By Jeffery Kahn ([email protected])
America's oil fields range from sea to shining sea, from the Gulf of Mexico to the Gulf of Alaska. Oil has been discovered in terrain as varied as the Great Plains and the Rocky Mountains. These natural resources have provided a vital advantage to America. Without native energy sources, the industrious and independent American way of life might never have materialized. Today, however, domestic oil production is in decline.
Throughout the 20th century, pumps have relentlessly drained oil from these repositories. Today, the many slowed, stilled, and rusted pumps in U.S. oil fields testify to the declining state of this country's petroleum output. Production peaked in this country in 1970. In oil fields across the American landscape, production has dwindled, often to the point that it is no longer profitable to pump. As wells go dry, the country has come to rely on foreign supplies, becoming the largest oil importer among nations.
Though domestic production continues to decline, bountiful amounts of oil remain. According to the U.S. Department of Energy, of the 513 billion barrels of petroleum discovered in the U.S., 368 billion barrels remain in the ground.
Discovered oil is not necessarily recoverable oil. Observes Ernie Majer, an earth scientist with Lawrence Berkeley Laboratory, "The problem in the U.S. is that we have already found the big oil fields. We have already pumped out the oil that is the easiest to recover. Now, we have to recover the oil that remains in these fields. Somehow, we have to find a way to drive out more of the oil."
Oilmen are famous for their luck, with some having an almost mystical ability to find crude, but finding the residual oil remaining in partially depleted fields might be the toughest prospecting challenge of them all. Oil fields can stretch over hundreds of square miles with the oil itself residing in multiple reservoirs that might be isolated, many miles apart from one another. In other cases, the oil might be in a maze of pockets connected by permeable paths such as fractures. New wells cost millions of dollars and cannot be located based on blind luck. Somehow, oil companies must find the right place to sink additional wells to tap into these hidden deposits of energy.
The odds against recovering such oil almost make this a job for Superman. X-ray vision would be an ideal way to find oil. Eyes that could look beneath the ground could see which pockets of oil are connected by flow paths and which are not. These fractures and permeable zones are a vital part of the natural plumbing required to pump and recover oil. In fact, if engineers could map the underground geology, they would be able to place a network of wells that could tap the oil that could flow in from linked subterranean reservoirs and avoid the blank intervening areas.

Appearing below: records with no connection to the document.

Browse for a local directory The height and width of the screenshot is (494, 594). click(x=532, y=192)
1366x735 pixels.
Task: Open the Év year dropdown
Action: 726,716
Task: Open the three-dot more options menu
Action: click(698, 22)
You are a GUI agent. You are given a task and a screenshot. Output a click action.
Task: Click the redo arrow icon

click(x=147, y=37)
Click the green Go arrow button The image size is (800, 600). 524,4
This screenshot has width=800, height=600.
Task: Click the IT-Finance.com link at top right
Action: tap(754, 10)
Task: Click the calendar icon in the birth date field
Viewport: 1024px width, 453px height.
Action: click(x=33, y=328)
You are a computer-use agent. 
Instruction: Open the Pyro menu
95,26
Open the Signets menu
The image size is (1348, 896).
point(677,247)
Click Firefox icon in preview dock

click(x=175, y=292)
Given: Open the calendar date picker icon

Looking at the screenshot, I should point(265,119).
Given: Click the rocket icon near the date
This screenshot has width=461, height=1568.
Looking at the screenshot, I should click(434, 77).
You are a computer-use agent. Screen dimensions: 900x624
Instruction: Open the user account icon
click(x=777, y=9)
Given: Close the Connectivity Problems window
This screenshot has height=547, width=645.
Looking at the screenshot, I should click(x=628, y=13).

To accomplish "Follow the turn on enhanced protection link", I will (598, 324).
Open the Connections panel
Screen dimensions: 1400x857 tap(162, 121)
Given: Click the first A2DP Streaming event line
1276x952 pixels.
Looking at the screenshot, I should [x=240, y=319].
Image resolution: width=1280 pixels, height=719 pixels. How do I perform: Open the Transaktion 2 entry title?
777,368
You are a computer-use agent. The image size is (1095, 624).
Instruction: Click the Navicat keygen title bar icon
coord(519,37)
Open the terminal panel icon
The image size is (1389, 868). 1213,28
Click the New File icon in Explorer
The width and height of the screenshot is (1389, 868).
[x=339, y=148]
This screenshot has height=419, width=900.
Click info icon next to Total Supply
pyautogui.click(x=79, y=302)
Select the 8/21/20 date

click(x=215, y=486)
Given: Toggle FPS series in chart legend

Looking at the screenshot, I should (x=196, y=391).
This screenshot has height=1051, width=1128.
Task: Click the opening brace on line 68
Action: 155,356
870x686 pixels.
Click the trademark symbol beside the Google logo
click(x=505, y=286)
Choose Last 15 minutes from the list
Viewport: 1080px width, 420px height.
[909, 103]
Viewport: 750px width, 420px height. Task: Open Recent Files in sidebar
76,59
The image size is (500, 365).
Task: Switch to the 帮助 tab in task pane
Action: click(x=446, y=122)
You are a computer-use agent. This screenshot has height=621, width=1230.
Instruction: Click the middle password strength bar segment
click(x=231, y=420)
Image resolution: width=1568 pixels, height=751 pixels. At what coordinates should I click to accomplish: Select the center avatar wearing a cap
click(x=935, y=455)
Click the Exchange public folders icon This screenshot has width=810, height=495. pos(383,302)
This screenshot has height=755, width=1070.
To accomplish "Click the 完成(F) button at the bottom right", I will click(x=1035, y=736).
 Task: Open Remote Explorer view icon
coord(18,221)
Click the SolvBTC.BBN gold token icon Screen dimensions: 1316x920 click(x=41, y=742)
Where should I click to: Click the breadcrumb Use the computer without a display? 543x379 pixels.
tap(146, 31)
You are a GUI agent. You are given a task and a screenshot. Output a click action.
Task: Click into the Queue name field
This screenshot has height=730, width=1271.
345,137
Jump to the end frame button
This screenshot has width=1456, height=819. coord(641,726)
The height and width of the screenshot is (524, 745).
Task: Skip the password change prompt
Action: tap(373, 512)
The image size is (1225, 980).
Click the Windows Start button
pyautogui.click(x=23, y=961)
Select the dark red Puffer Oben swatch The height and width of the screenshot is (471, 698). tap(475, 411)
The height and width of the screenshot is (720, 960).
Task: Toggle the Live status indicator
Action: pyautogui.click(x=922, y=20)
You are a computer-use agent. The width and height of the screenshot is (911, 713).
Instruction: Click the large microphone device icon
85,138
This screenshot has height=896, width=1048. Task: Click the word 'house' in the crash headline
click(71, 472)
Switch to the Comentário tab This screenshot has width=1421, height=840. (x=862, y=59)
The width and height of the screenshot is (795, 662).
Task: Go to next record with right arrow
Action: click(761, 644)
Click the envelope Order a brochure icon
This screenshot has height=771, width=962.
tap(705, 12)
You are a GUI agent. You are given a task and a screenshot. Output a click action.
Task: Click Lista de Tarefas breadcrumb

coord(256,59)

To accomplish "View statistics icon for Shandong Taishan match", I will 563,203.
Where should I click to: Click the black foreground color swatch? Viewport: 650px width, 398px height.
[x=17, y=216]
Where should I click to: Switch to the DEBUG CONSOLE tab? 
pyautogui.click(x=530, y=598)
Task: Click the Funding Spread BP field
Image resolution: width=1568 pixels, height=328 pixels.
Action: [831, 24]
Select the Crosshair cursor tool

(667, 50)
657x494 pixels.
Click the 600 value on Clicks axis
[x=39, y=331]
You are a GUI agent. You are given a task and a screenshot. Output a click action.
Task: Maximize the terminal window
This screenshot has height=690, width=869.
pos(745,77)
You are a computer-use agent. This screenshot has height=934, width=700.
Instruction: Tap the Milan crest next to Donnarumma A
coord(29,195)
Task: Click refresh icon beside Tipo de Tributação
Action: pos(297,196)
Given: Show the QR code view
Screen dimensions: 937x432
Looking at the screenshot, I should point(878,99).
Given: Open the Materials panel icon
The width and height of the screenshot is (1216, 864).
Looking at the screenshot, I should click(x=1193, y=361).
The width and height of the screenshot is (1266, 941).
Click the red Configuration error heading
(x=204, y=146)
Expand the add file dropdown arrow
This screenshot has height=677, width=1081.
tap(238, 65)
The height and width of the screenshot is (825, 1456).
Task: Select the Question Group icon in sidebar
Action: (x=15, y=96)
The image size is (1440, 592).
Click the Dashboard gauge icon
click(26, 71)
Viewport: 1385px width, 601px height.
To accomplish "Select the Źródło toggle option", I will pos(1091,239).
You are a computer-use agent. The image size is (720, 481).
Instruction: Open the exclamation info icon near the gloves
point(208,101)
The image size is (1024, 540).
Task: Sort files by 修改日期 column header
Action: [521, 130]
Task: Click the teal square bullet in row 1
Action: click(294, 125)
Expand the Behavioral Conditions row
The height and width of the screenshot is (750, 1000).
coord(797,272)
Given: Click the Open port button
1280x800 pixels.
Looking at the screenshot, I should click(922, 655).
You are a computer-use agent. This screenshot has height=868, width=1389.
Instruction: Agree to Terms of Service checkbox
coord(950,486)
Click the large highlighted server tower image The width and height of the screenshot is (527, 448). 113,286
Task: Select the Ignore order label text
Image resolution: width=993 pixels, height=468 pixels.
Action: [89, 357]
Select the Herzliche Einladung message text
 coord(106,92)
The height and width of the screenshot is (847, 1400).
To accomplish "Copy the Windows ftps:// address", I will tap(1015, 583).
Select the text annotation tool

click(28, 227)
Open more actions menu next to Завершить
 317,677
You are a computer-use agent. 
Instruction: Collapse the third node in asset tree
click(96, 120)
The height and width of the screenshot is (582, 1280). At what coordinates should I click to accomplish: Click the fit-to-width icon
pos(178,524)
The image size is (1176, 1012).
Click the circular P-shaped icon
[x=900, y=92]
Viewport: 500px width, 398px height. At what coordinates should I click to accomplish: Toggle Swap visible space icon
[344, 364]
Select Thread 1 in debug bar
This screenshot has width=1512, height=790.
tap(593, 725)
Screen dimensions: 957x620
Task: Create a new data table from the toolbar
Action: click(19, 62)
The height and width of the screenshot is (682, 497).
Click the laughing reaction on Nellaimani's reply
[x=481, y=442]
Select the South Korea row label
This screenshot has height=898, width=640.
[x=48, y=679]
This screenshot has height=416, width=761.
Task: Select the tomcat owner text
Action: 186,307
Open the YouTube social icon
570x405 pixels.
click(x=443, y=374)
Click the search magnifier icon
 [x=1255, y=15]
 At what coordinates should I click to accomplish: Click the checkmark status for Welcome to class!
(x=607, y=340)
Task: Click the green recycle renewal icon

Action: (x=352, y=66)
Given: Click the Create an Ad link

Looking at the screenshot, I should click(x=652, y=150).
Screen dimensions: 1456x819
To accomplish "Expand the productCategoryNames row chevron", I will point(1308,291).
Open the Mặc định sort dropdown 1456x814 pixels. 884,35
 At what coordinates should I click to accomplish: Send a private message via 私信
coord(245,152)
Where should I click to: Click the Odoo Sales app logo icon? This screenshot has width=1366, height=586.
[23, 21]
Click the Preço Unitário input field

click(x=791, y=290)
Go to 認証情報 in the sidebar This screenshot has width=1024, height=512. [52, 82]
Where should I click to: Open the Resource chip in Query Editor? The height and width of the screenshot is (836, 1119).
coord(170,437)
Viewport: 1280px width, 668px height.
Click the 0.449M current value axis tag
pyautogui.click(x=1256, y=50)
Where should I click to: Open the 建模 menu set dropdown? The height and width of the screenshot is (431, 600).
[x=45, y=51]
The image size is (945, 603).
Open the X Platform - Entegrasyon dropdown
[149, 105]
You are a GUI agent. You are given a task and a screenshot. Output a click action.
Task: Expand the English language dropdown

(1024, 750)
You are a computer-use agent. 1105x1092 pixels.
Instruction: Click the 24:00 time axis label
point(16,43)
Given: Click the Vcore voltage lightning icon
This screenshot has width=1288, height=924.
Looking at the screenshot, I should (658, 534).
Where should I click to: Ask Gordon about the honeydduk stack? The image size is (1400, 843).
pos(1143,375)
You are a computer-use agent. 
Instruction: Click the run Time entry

While the oil companies have made great strides toward characterizing underground sites, the ability to describe and model the underground landscape remains in its infancy. In an effort to improve their ability to see underground, British Petroleum, Conoco, Amoco, and Phillips Petroleum have called on Lawrence Berkeley Laboratory and scientists in its Earth Sciences Division as well as the Department of Energy's Office of Fossil Energy for help.
Over the past decade, LBL has emerged as a leading research institution in subsurface processes. In particular, LBL has devised new systems for characterizing fractured rock and for modeling fluid movement through it. These capabilities could be of vital importance not only in driving out residual oil but also in guiding the development of new oil fields.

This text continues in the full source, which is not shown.